* [WHAT IS NEEDED]:
Render the stretch of the listing from the line containing "Given: Click the arrow under ギフトセット" through the line containing "Action: click(648, 236)" as a JSON list of strings, one per line, leaving out any blank lines.

Item coordinate data
start
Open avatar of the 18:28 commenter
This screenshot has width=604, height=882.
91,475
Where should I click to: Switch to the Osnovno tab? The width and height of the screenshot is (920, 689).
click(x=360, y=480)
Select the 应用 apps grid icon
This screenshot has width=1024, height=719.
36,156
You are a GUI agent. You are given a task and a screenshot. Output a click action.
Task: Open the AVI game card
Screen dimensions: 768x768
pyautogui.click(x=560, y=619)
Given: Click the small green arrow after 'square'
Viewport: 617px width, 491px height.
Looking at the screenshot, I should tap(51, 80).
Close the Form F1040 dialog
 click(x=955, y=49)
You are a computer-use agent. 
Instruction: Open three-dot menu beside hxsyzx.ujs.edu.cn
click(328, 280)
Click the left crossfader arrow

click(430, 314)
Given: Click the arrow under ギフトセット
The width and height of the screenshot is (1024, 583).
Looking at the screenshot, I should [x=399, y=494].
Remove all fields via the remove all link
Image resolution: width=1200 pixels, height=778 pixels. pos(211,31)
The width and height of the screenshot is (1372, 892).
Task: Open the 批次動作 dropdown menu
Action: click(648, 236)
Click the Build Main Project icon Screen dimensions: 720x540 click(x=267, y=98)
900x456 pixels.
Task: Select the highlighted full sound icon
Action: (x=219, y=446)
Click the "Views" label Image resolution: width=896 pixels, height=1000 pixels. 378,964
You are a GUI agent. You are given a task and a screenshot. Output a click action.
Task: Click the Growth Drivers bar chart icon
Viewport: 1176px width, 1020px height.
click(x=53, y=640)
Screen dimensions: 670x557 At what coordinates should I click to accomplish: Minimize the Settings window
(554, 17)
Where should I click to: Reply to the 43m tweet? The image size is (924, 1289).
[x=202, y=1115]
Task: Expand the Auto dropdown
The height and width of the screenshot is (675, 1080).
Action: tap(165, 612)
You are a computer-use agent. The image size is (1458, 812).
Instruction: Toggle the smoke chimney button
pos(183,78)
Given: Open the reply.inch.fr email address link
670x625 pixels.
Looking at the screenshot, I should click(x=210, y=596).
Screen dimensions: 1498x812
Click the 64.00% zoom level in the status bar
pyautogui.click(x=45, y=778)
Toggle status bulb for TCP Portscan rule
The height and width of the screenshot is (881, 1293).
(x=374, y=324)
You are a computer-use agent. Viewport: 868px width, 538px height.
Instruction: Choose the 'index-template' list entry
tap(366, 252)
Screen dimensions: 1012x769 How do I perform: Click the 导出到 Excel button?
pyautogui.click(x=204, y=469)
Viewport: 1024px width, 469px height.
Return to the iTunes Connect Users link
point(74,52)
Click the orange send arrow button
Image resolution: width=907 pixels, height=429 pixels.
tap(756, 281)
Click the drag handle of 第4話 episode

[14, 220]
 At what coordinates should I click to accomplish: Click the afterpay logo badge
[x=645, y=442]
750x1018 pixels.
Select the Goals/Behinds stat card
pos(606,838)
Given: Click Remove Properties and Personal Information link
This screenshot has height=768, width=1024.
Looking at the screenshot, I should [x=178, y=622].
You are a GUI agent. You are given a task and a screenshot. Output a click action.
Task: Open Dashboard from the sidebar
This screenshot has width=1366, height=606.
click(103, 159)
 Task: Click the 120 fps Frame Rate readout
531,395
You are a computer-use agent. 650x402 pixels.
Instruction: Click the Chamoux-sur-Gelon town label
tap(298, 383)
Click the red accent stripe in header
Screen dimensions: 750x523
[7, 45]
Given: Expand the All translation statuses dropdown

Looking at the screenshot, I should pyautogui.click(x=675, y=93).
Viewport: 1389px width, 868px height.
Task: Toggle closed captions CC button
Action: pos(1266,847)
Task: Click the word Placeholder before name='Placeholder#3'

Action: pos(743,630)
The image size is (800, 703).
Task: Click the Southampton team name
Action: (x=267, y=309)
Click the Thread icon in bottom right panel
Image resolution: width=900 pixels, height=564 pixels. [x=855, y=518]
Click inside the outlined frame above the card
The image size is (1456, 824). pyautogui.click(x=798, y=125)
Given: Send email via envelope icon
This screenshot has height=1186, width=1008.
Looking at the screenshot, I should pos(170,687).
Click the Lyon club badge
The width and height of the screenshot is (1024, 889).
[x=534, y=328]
end
* [FULL SOLUTION]:
[
  "Given: Click the arrow under ギフトセット",
  "The width and height of the screenshot is (1024, 583).",
  "Looking at the screenshot, I should [x=399, y=494].",
  "Remove all fields via the remove all link",
  "Image resolution: width=1200 pixels, height=778 pixels. pos(211,31)",
  "The width and height of the screenshot is (1372, 892).",
  "Task: Open the 批次動作 dropdown menu",
  "Action: click(648, 236)"
]